Two months after the attacks of Semptember 11th Spearhead was invited to perform on The Late Late Show with then host Craig Kilborn. The group performed their new song "Bomb Da World." The clip was cut, presumably because the lyrics, including the chorus "You can bomb the world to pieces, but you can't bomb it into peace," were too controversial. Months later, after a Billboard magazine article exposed the censorship, the performance was aired.
I was reminded of this incident by, of all things, Mother's Day. My mom always complains that she doesn’t hear good new music, just the inane drivel on the radio, and I should share more of my music with her. So I’ve dutifully been carefully crafting a Mother’s Day mix CD all week. One of the songs I’ve chosen to include is David Dondero’s "Pre-Invasion Jitters," a clever acoustic tune with nimble lyrics criticizing the U.S. Armed Forces' recruiting methods and the Iraq War.
It got me thinking about how little anti-war, or anti-administration music I’ve heard since 9/11 and the subsequent attacks on Afghanistan and Iraq.
I can’t think of a single current anti-war song that I’ve heard on the radio. Of course this is not surprising considering that Clear Channel, owner of over 1,000 radio-stations across the country, immediately blacklisted John Lennon’s "Imagine," anything by Rage Against the Machine and hundreds of other songs after 9/11.
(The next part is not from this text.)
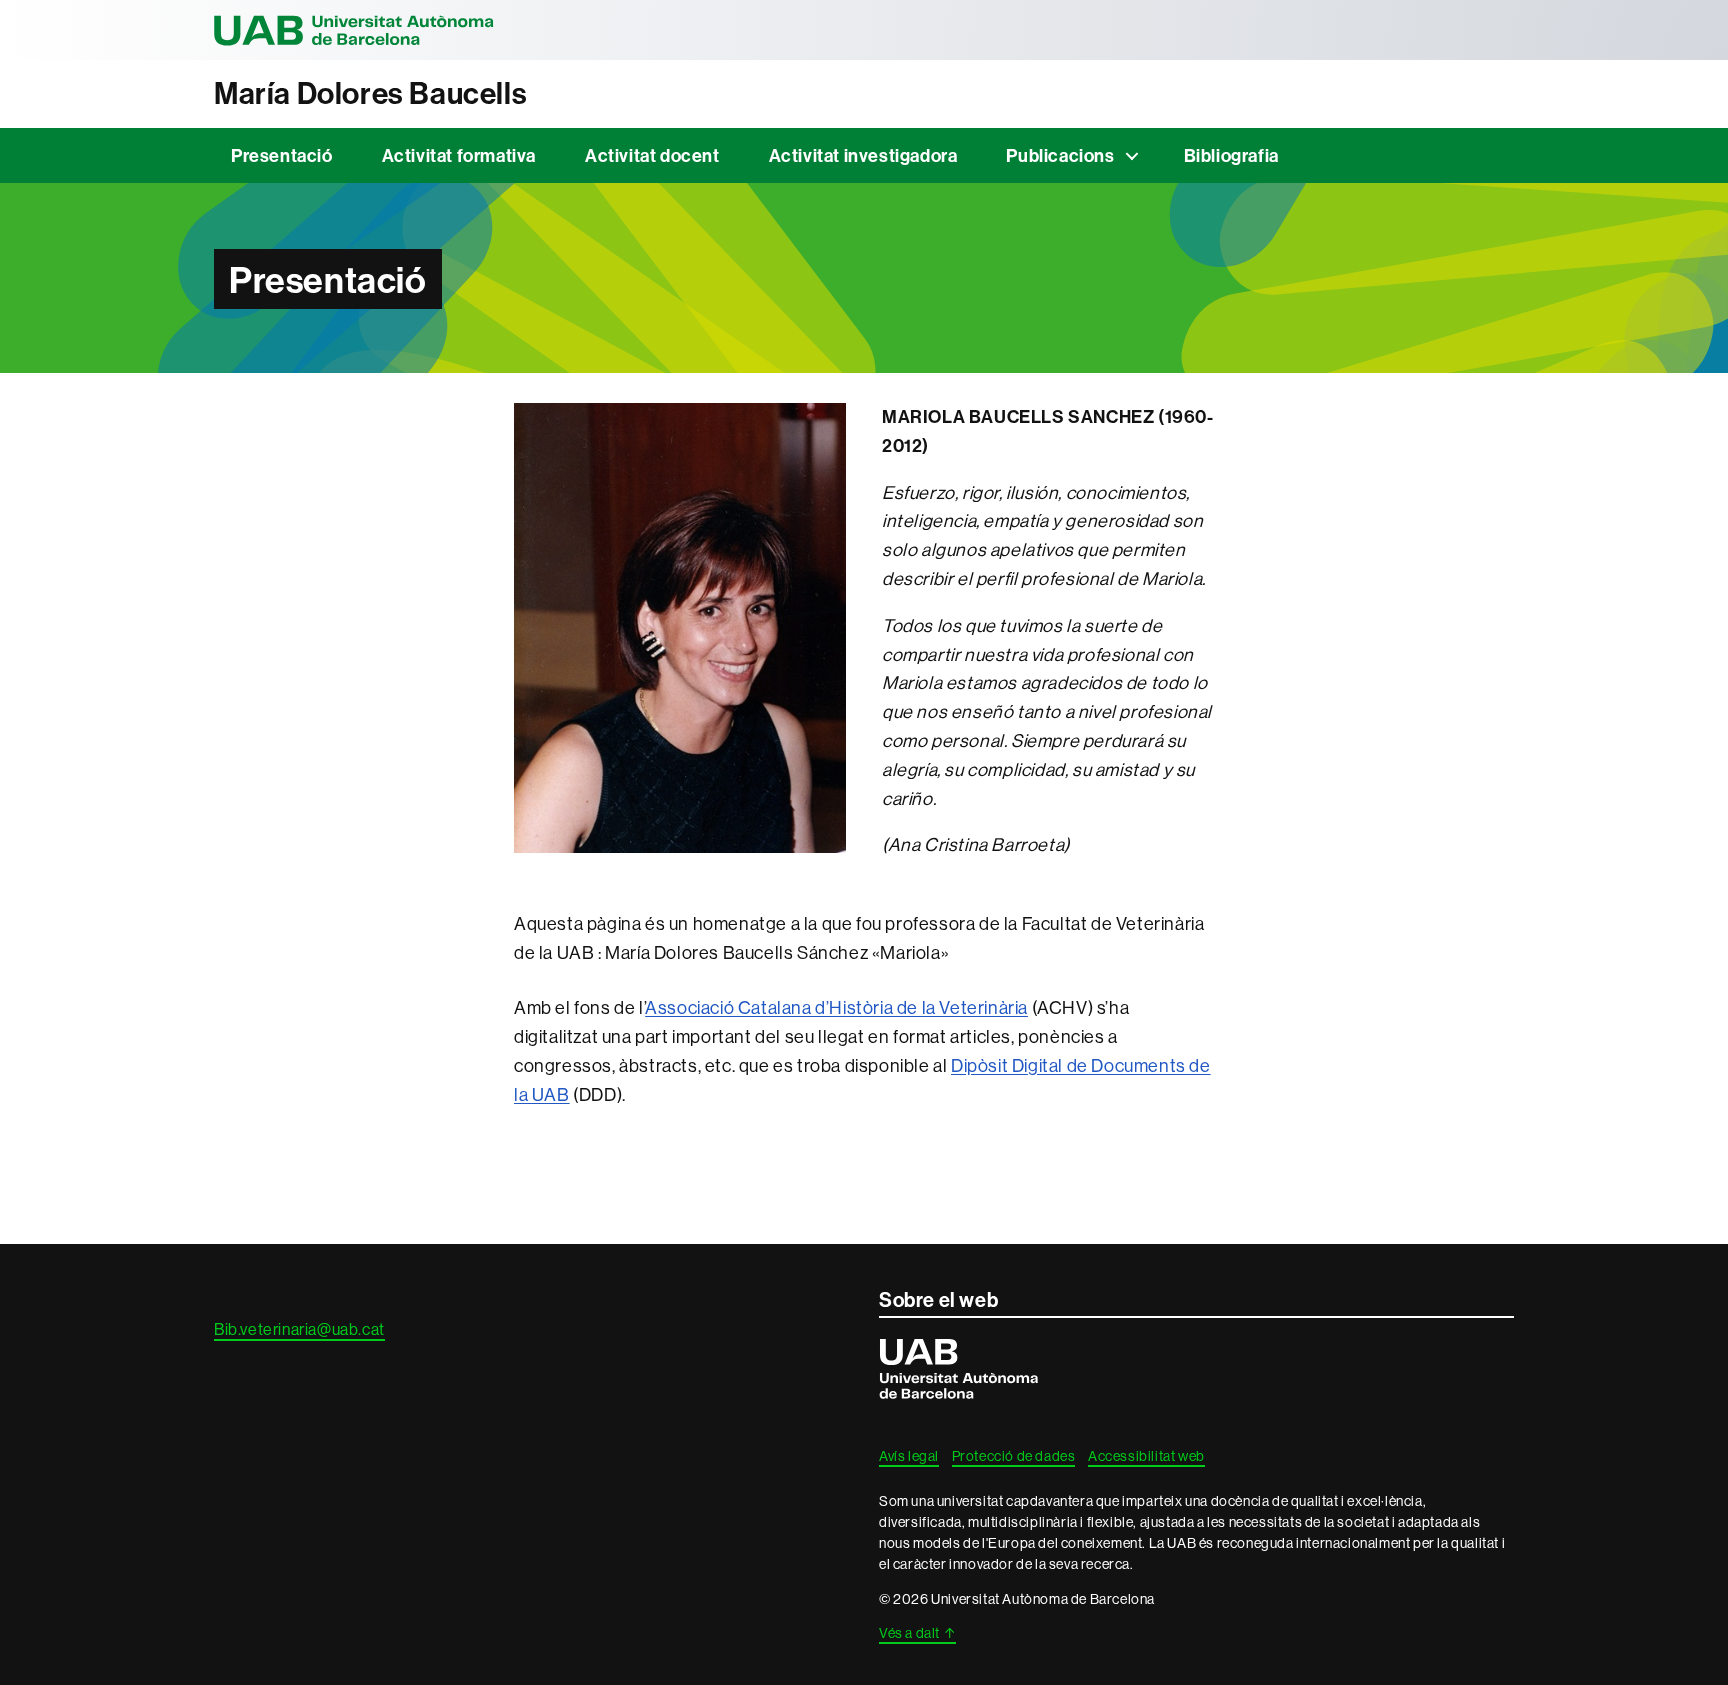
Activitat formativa (459, 155)
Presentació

Phil Ochs, one of the founders of the 60’s folk rock, protest movement, once said, "One good song with a message can bring a point more deeply to more people than a thousand rallies."
Of course the protest music of the 60’s also faced heavy resistance, one example being Barry McGuire's 1966 hit "Eve of Destruction," a song that faced widespread censorship. Perhaps because those who supported the status quo realized Ochs’ was right.
So I went on a hunt - i.e. an Internet search - for today’s protest music. I wanted to find my generation’s "Fixin' to Die Rag" (Country Joe and Fish), "Bad Moon Rising" (CCR), and "Vietnam" (Jimmy Cliff).
Sure enough with a simple Google search I found numerous web sites promoting hundreds of old and brand new anti-war and anti-administration music. The site www.peace-not-war.org features a "Peace Jukebox."
Unfortunately a lot of the tunes are well … bad. Either the music is horrible or the lyrics sound like an adapted version of a Maureen Dowd column, like Billy Bragg’s "Price of Oil" with the brilliantly uncreative lyrics "… it’s all about the price of oil/ don’t give me no s***/ about blood, sweat, tears and toil."
Yet, I was able to find music I liked that also offered well-crafted lyrics. The Beastie Boys recently released the song "In a World Gone Mad" and Zach de la Rocha penned "March of Death" with the outraged yet thoughtful lyrics we’ve come to expect from the former Rage Against the Machine front man over a furious DJ Shadow beat.
My favorite find was "Not in Our Name" with the socially conscious lines of slam poet Saul Williams mixed over eerie strings and a deft drum and bass groove from DJ Spooky. Subtitled “Pledge of Resistance,” Williams defiantly demands:
Not in our name
will you erode the very freedoms
you have claimed to fight for
Not by our hands
will we supply weapons and funding
for the annihilation of families
on foreign soil
I can’t say I found an anthem, but the music and the message are out there if you listen hard enough. Just don’t expect to hear it on the radio.